Photograph shows a street view Abraham Lincoln’s home in Springfield, Illinois draped in mourning on the day of his funeral. A horse stands near a wooden plank from the street to the sidewalk. Credit: Robin Stanford collection/Courtesy of Library of Congress.
The unique addition was acquired from an 87-year-old Texas collector, Robin Stanford, who has been gathering civil war-era photos since the 1970s.
“They’re just tremendously significant,” said Bob Zeller, president of the Center for Civil War Photography, adding that “these are not post-war . . . or after Union occupation. These are actual scenes of slavery in America”.
The photos include Lincoln’s Springfield home covered in mourning cloth after his assassination, the first generation of African Americans born into freedom and a Confederate flag flying from a flagpole in Fort Sumter.
There are also images of life before the war, with one of the more noteworthy photos depicting South Carolina slaves worshiping in a plantation church. This may be the only prewar photo of its kind, according to the Washington Post.
Most of the images are stereo photos, created by using a dual lens camera and printing the photos on a cardboard to be viewed in a stereo viewer.

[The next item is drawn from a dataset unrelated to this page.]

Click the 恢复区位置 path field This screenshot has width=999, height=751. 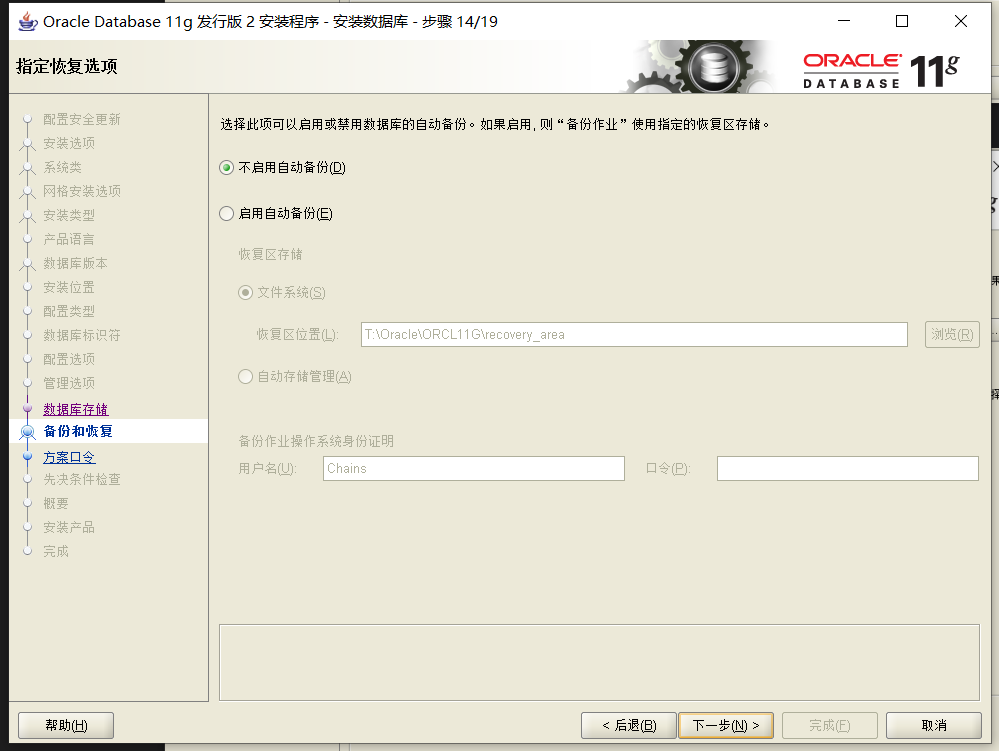coord(633,334)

Though uncommon today, this is not surprising since according to Zeller 70% of photographs during the Civil War were shot using this method:
“This was the photograph that was a viewing experience. It was more than just a keepsake for a family member. . . . To put your head under the hood of a stereo viewer and sink into the details. The mind feels its way into the very depths of the picture”.

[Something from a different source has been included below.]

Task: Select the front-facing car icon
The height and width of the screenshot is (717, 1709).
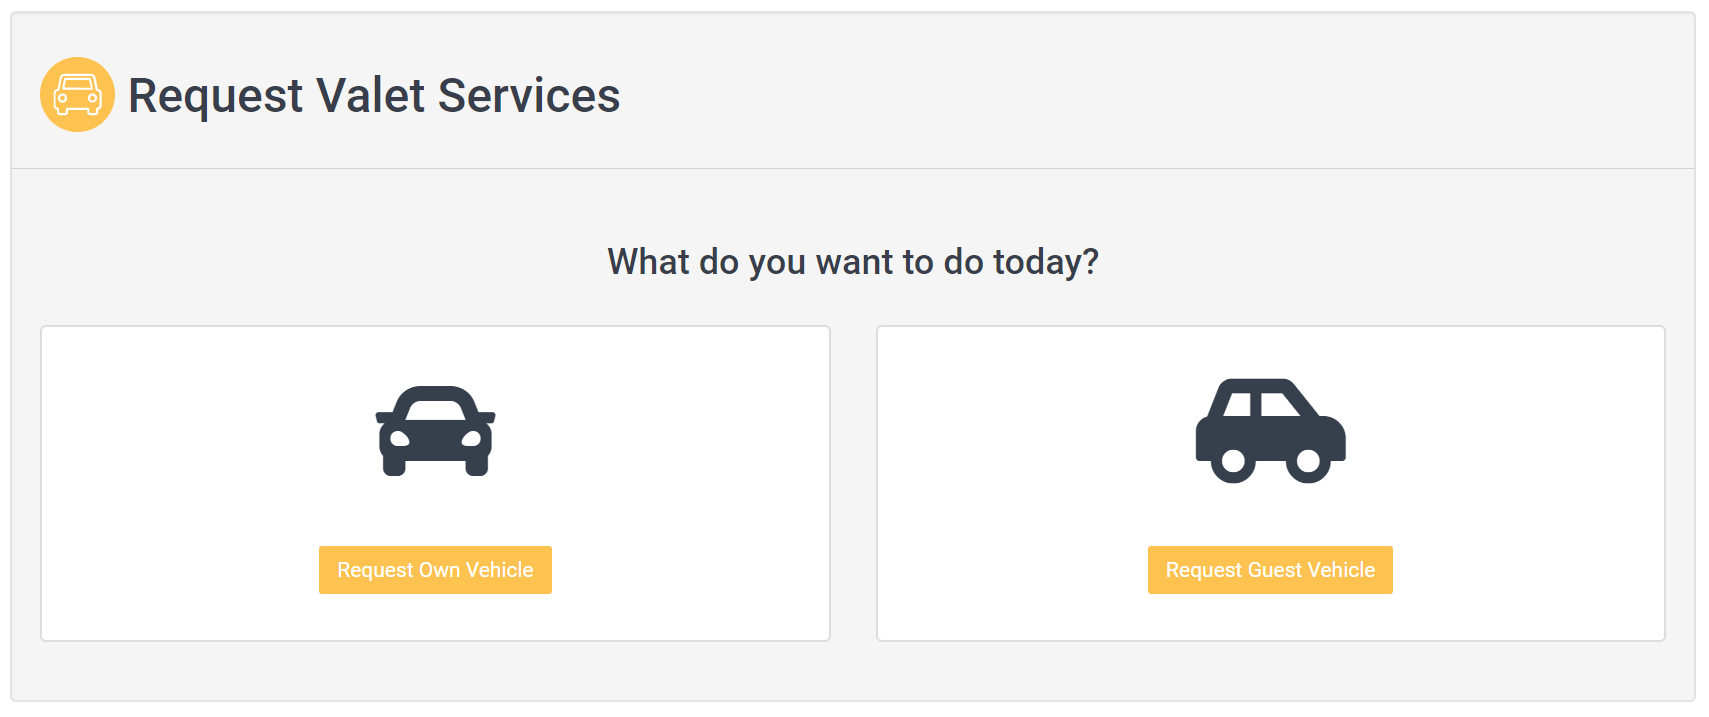Action: [x=435, y=431]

He added that even Lincoln had a stereo viewer, which was a “mania” back in the day.
Helena Zinkham, head of the library’s prints and photographs division, called the latest addition to the already extensive collection “fantastic”, with the rarely seen Southern photos by Southern photographers being the pinnacle of it.
“We’re benefiting from [Stanford’s] 40 years of careful collecting,” she added. “We have . . . more than 7,000 original glass plate negatives from the Civil War. These are cards for which the negatives didn’t survive”.

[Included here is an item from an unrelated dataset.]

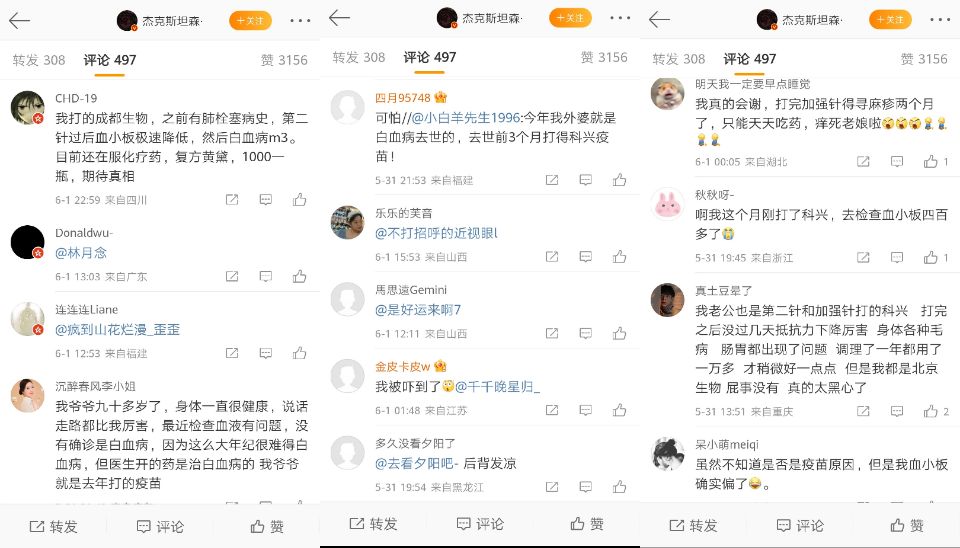This screenshot has width=960, height=548.
Task: Reply to 乐乐的芙音 comment
Action: (x=586, y=257)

Although the photos were sold due to a family tragedy, the timing couldn’t have been better for the library as the country’s four-year commemoration of the 150th anniversary of the 1861-1865 war ends next month.
Stanford had planned on passing on her photo collection to her son, but his sudden death last year led to her decision to sell some of her photos in order to help her daughter-in-law and grandchildren.
“I would not have sold any of it if it hadn’t been for that,” said Stanford. She later added she was glad the photos are now part of the library’s collection “because they will be available for everybody. On the other hand, I’m going to miss them”.
No need to feel too bad for Stanford, though. Even after selling these photos her collection is still estimated to include thousands of photos and even she doesn’t know how many there are.
The library announced its purchase of the photos only on Friday, though it received them already in December. Since then it has been working on digitizing them and 77 of the photos are already available online. No timeframe has been given, but the other photos will eventually be digitized as well.
The price paid for the photos was not disclosed, but Zeller estimated that some of the photos are worth over $1,000 each.